▸ Required action
Can the lines below, from the one that holds "Viewport: 1064px width, 1146px" to the very end, be echoed exactly, with both ends included and no pictures?

(Source records)
◇ ◇ ◇

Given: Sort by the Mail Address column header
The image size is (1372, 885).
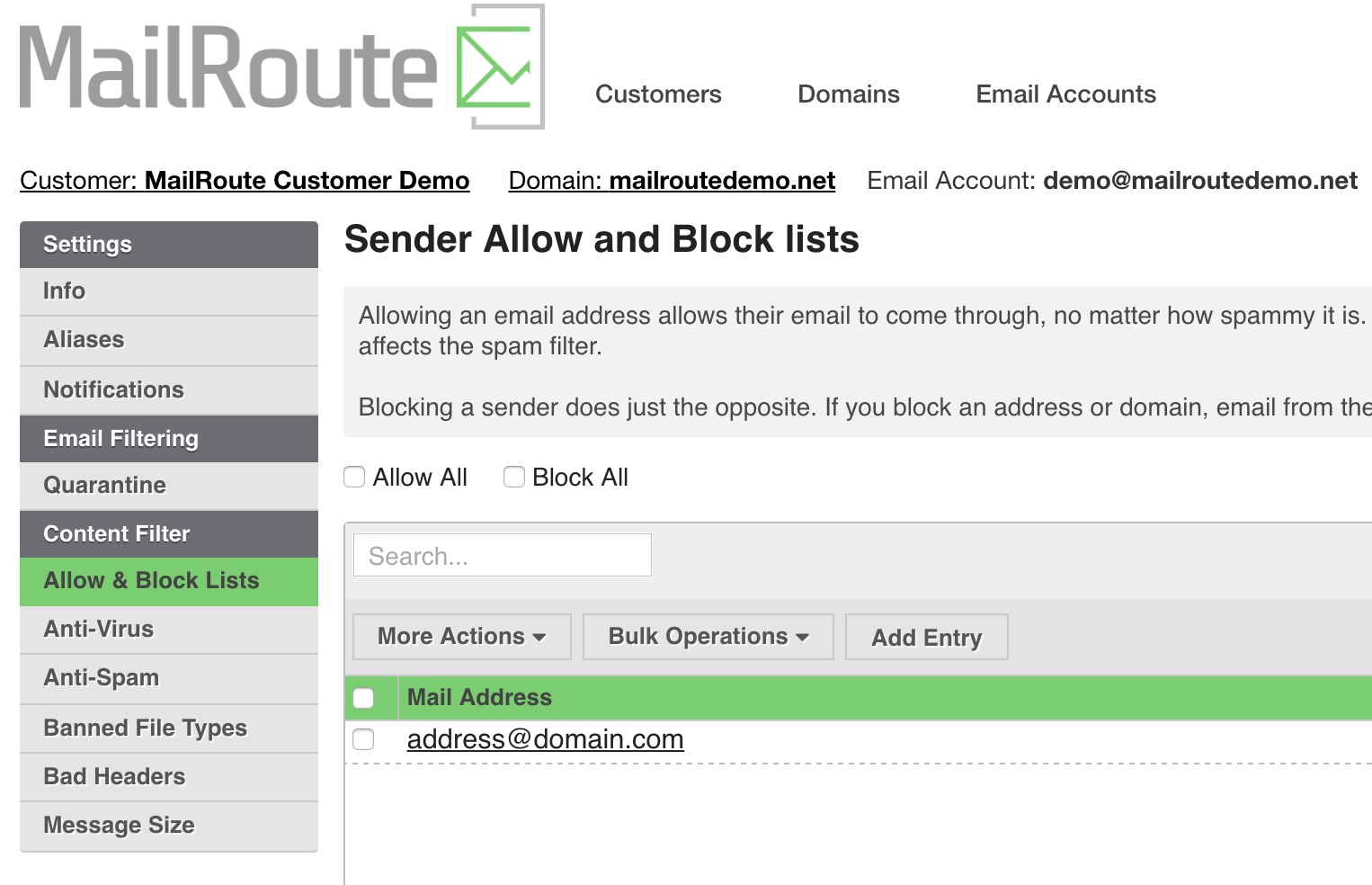Looking at the screenshot, I should coord(479,698).
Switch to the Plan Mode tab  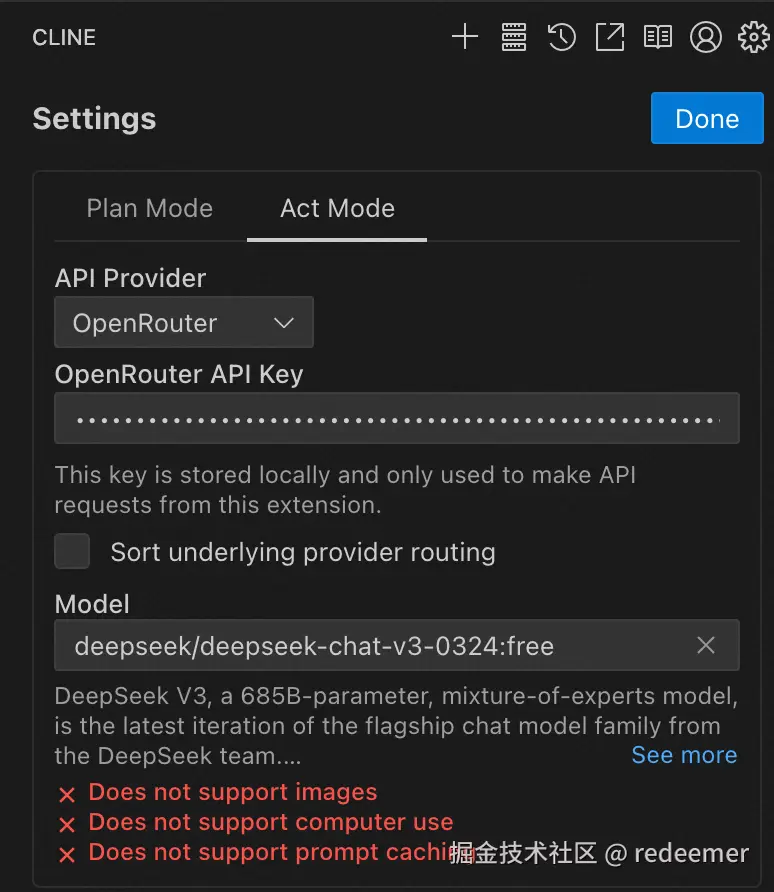(x=150, y=209)
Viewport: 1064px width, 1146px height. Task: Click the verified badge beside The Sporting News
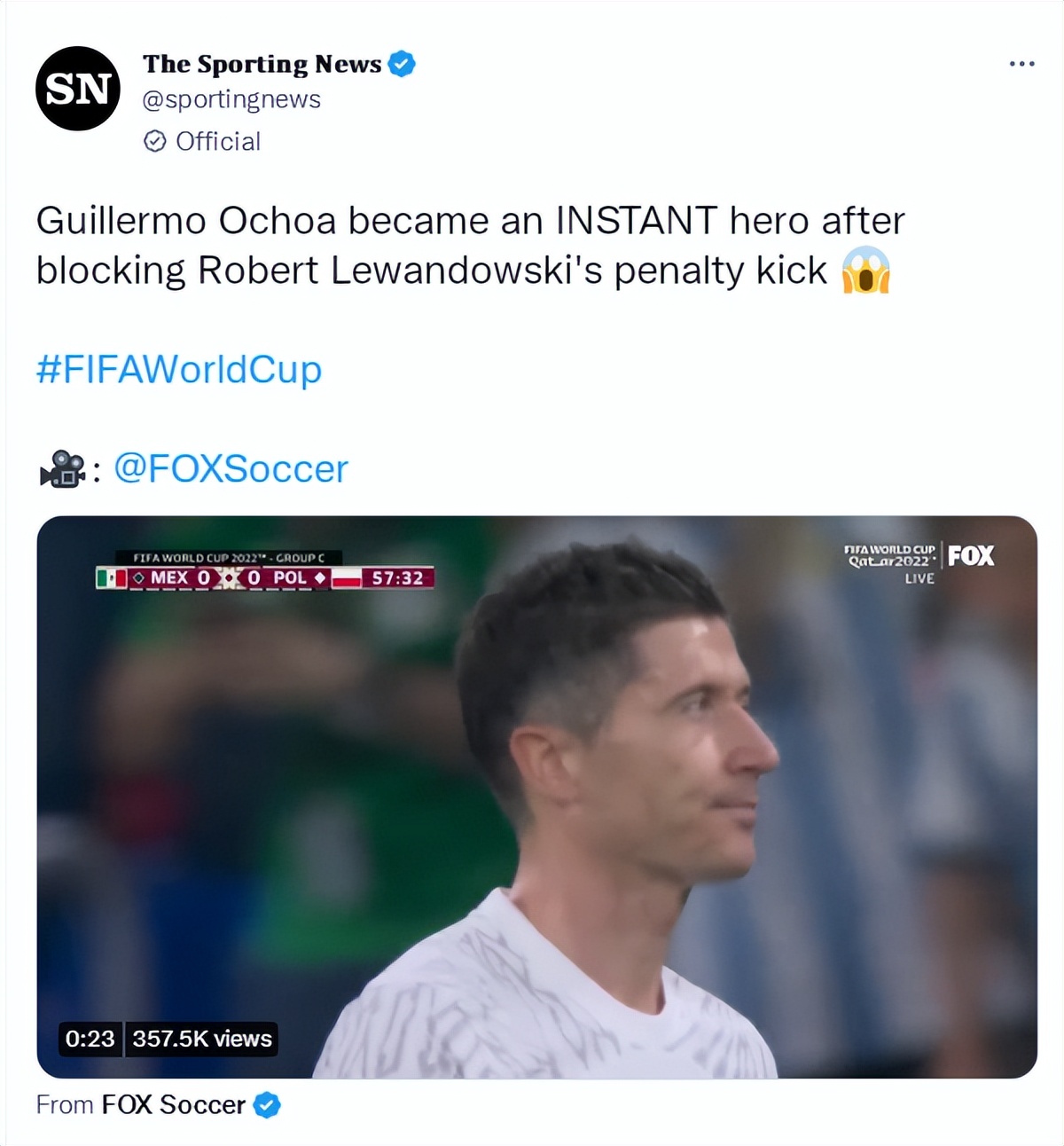click(x=402, y=64)
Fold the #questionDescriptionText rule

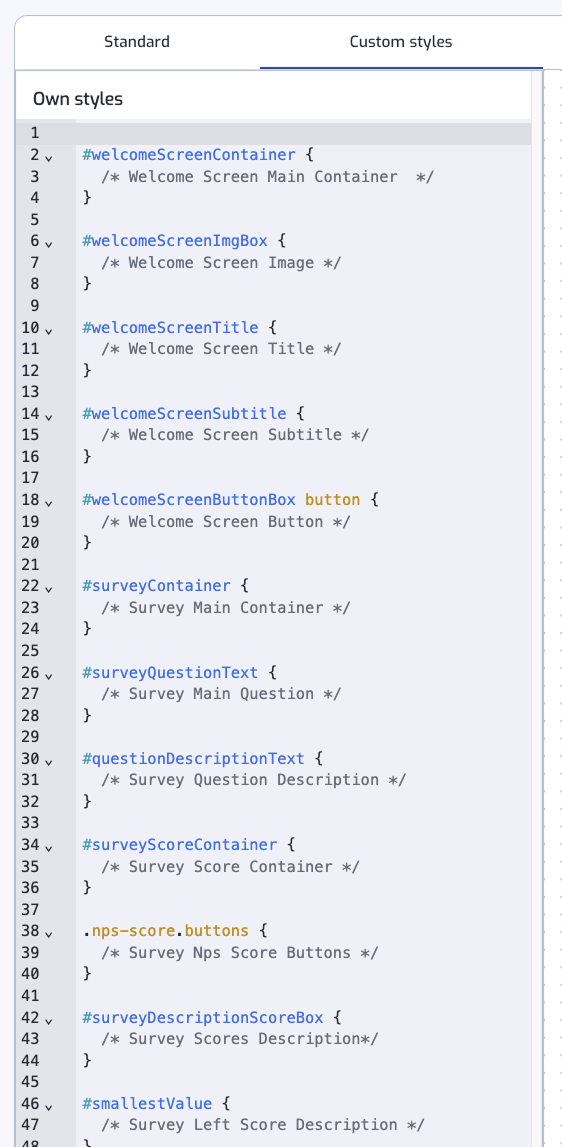point(49,761)
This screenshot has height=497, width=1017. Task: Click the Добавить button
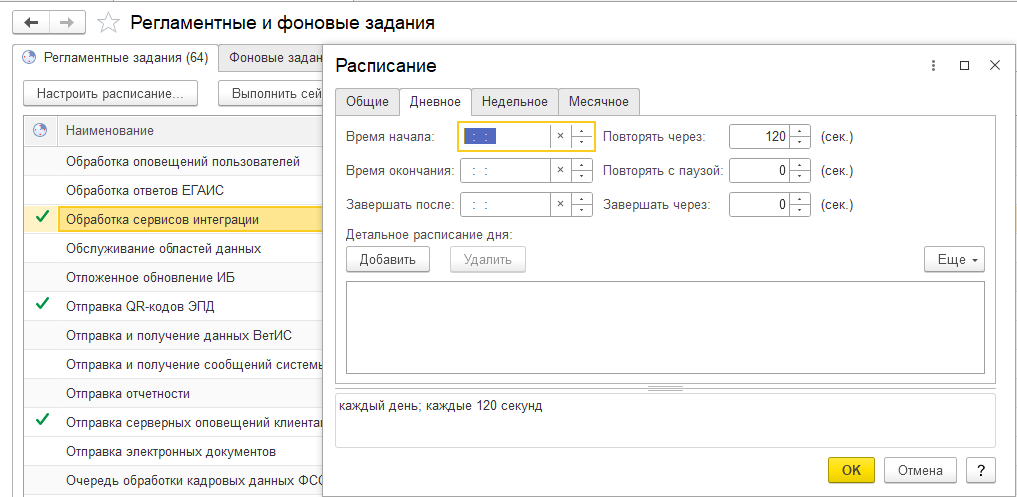[388, 259]
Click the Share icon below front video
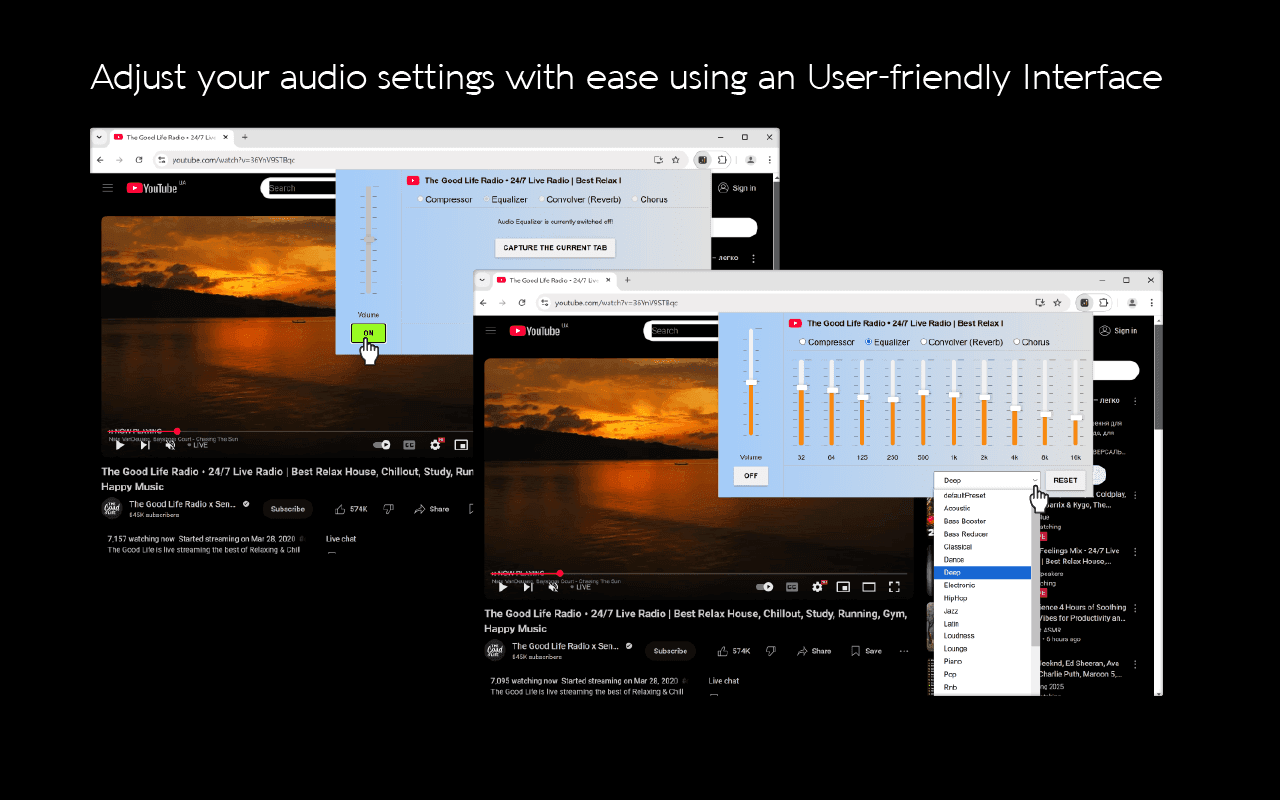This screenshot has width=1280, height=800. point(802,651)
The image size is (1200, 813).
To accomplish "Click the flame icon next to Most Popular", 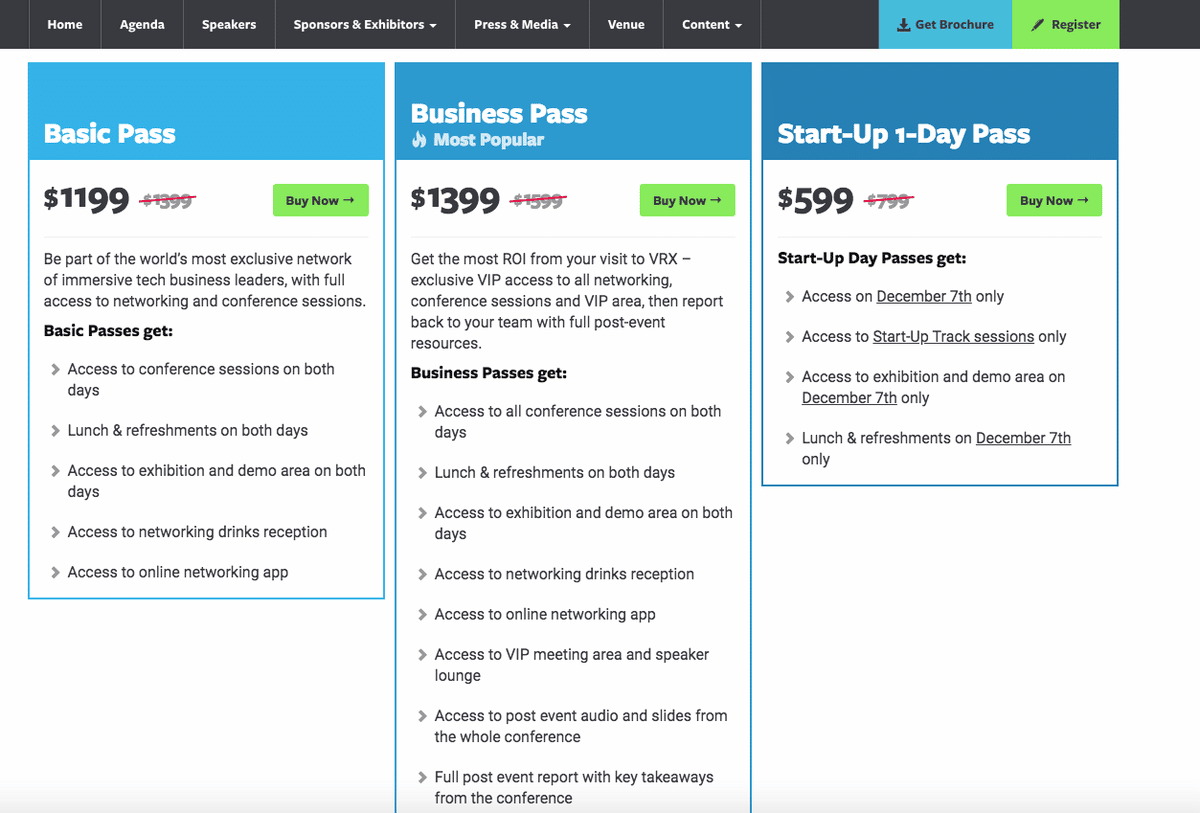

◇ ◇ ◇

▸ Answer box
Viewport: 1064px width, 1146px height. Task: Click the verified badge beside The Sporting News
click(x=402, y=64)
Fold the #questionDescriptionText rule

point(49,761)
This screenshot has height=497, width=1017. Task: Click the Добавить button
[388, 259]
Click the Share icon below front video
This screenshot has width=1280, height=800. point(802,651)
The image size is (1200, 813).
To accomplish "Click the flame icon next to Most Popular", 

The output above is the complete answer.